» **Aim of the task**:
Write the next part of the forum thread on the "<<-" scoping assignment in R, picking up after its final line.

How do you use "<<-" (scoping assignment) in R?
Asked Answered
D

7

187

I just finished reading about scoping in the R intro, and am very curious about the <<- assignment.

The manual showed one (very interesting) example for <<-, which I feel I understood. What I am still missing is the context of when this can be useful.

So what I would love to read from you are examples (or links to examples) on when the use of <<- can be interesting/useful. What might be the dangers of using it (it looks easy to loose track of), and any tips you might feel like sharing.

Derryberry answered 13/4, 2010 at 10:4 Comment(1)

» **Entries supplied**:
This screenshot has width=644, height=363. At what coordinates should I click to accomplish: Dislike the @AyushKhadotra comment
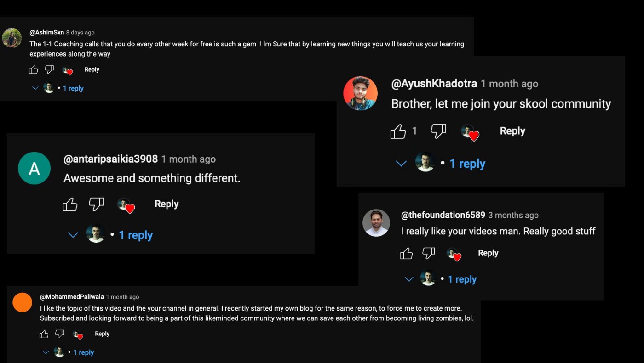pos(438,131)
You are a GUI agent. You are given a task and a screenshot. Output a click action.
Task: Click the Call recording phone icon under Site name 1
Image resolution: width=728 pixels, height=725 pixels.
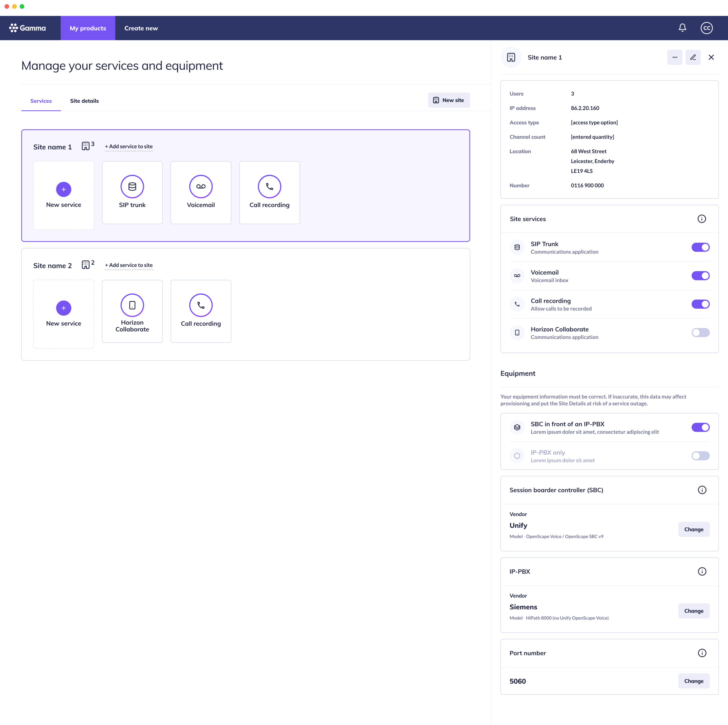(x=269, y=186)
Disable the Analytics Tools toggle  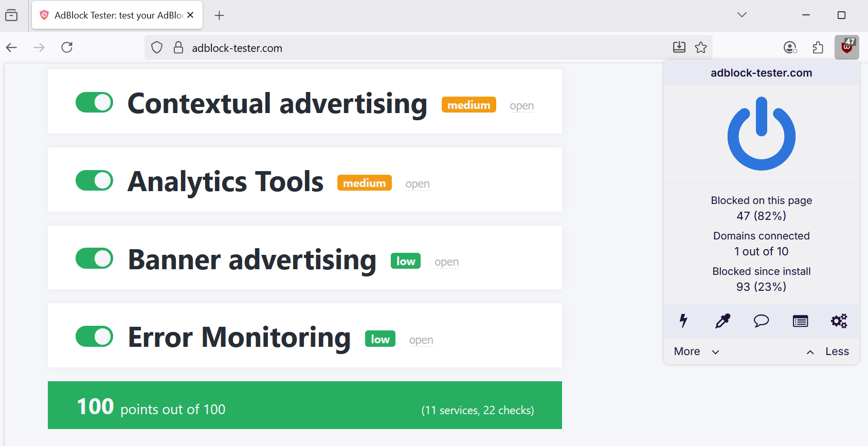point(94,181)
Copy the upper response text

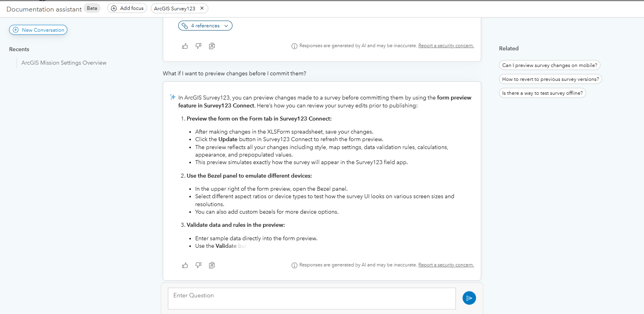point(212,46)
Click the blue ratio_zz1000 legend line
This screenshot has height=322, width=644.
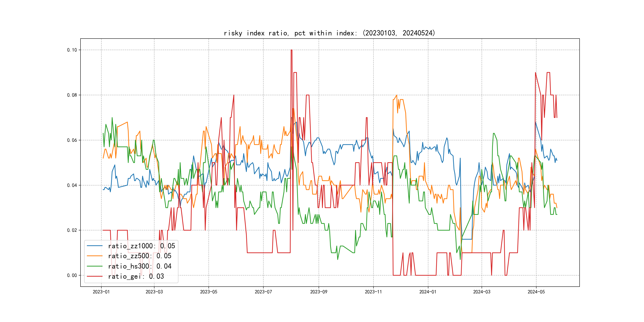tap(95, 246)
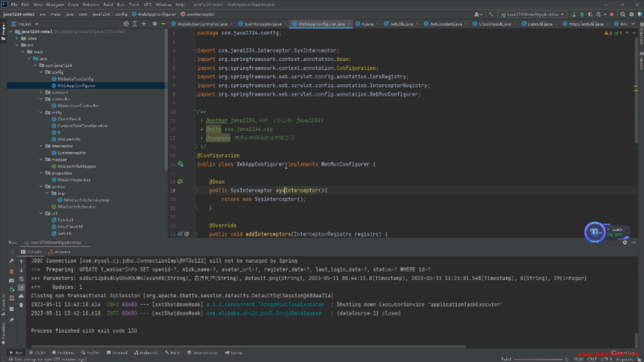Click the clear console trash icon

point(21,305)
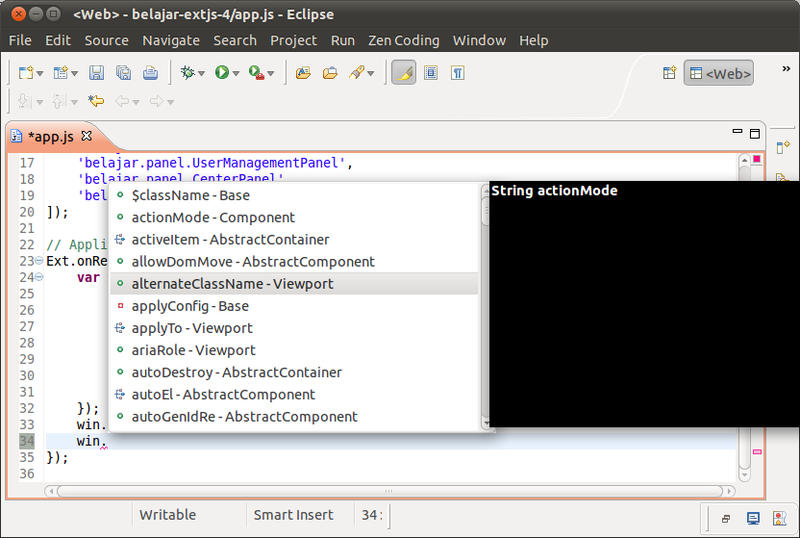
Task: Collapse the code fold at line 23
Action: [x=39, y=261]
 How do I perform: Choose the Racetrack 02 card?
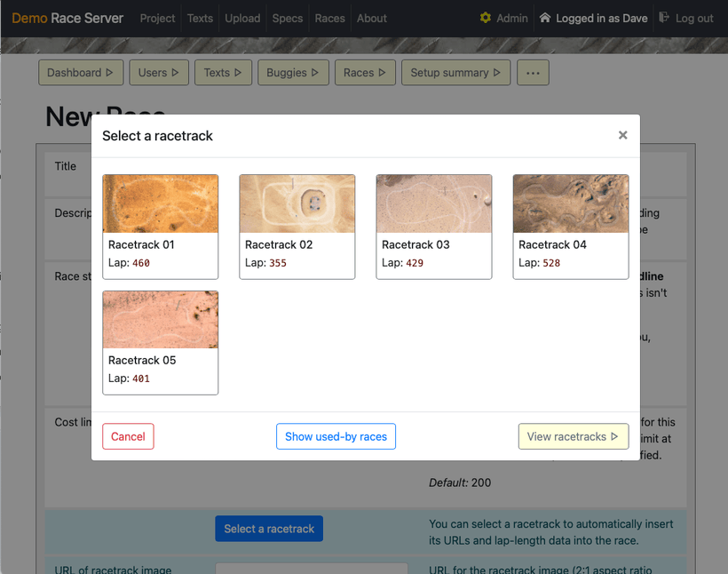pos(297,227)
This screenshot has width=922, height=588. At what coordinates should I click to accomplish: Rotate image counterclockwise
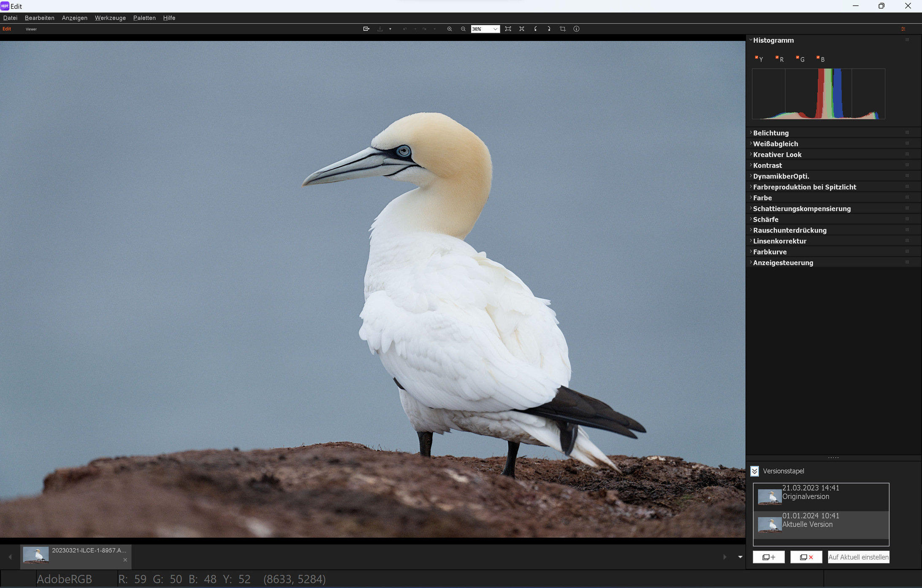tap(535, 29)
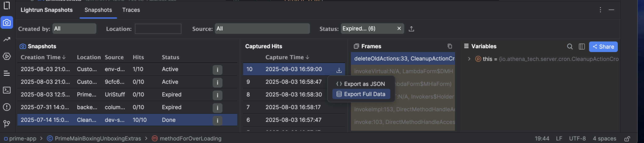The width and height of the screenshot is (644, 143).
Task: Open the Source filter dropdown
Action: click(262, 29)
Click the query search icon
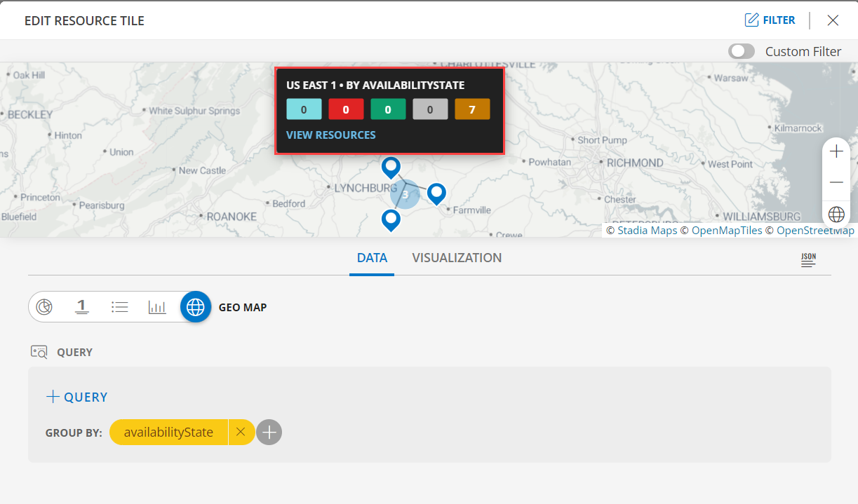This screenshot has height=504, width=858. tap(39, 352)
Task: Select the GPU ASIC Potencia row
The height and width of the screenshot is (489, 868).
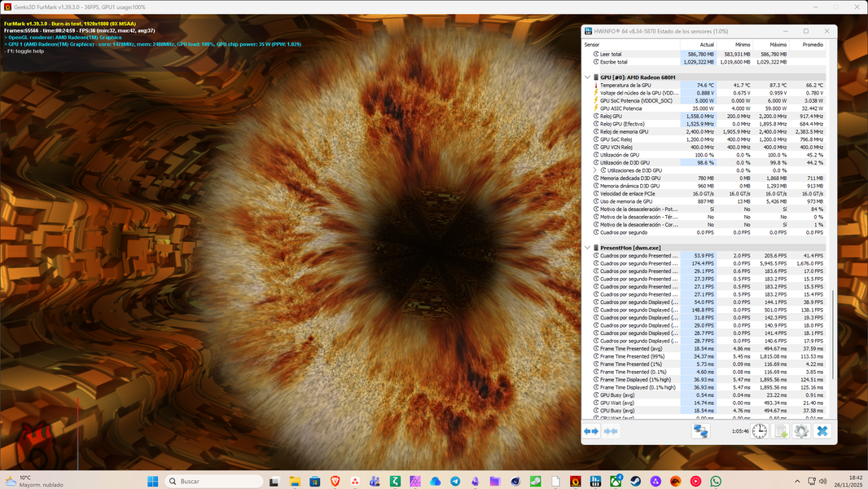Action: [620, 108]

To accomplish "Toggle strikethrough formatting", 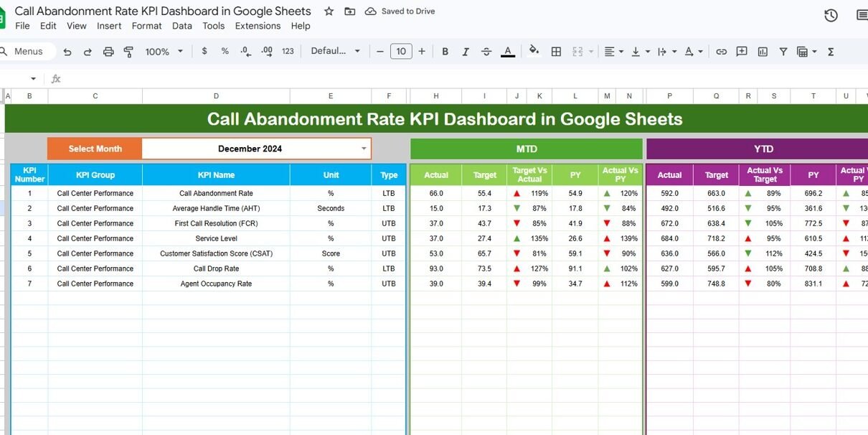I will coord(486,52).
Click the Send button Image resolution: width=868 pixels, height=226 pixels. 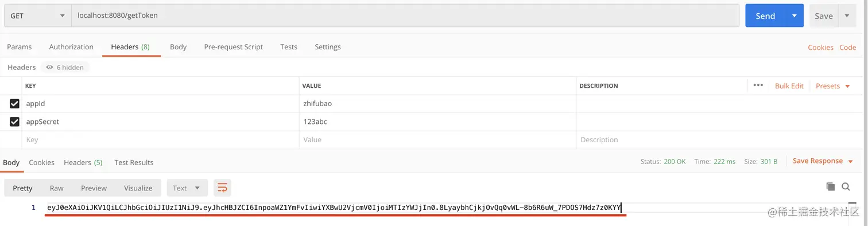click(765, 15)
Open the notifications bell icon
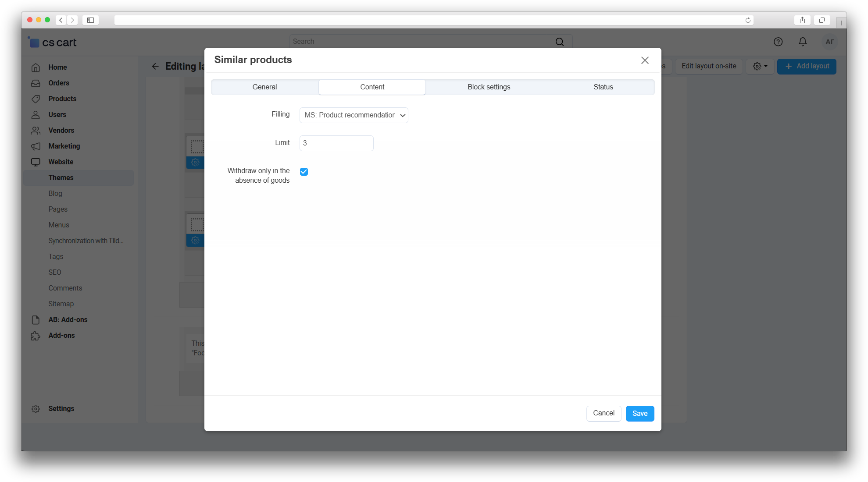Screen dimensions: 868x482 pyautogui.click(x=803, y=42)
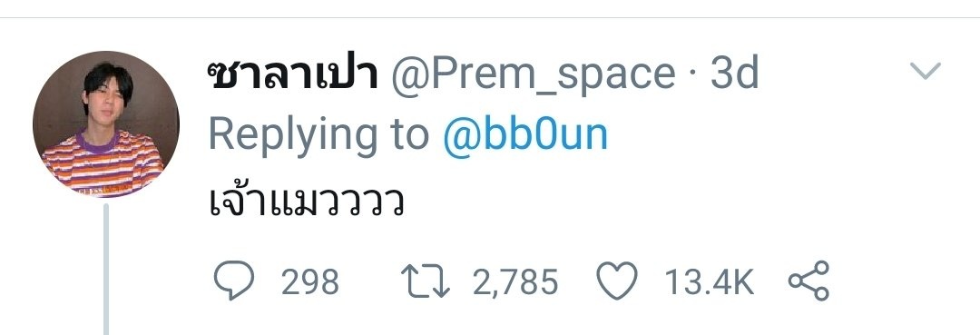This screenshot has width=980, height=335.
Task: Open the ซาลาเปา display name profile
Action: click(294, 75)
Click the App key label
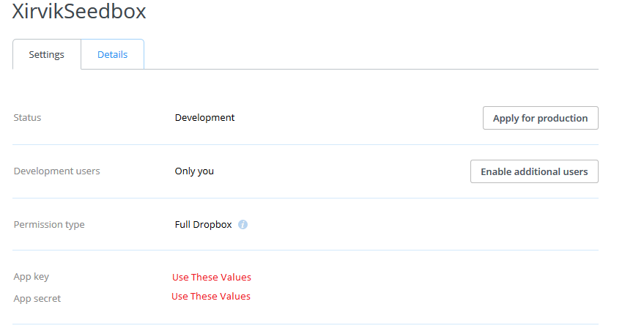Image resolution: width=644 pixels, height=334 pixels. point(32,277)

» **The response**:
I've used <<- to preserve key variables generated inside a function to record in failure logs when the function fails. Can help to make the failure reproducible if the function used inputs (e.g. from external APIs) that wouldn't necessarily have been preserved otherwise due to the failure.Clop
G
242

<<- is most useful in conjunction with closures to maintain state. Here's a section from a recent paper of mine:

A closure is a function written by another function. Closures are so-called because they enclose the environment of the parent function, and can access all variables and parameters in that function. This is useful because it allows us to have two levels of parameters. One level of parameters (the parent) controls how the function works. The other level (the child) does the work. The following example shows how can use this idea to generate a family of power functions. The parent function (power) creates child functions (square and cube) that actually do the hard work.

power <- function(exponent) {
  function(x) x ^ exponent
}

square <- power(2)
square(2) # -> [1] 4
square(4) # -> [1] 16

cube <- power(3)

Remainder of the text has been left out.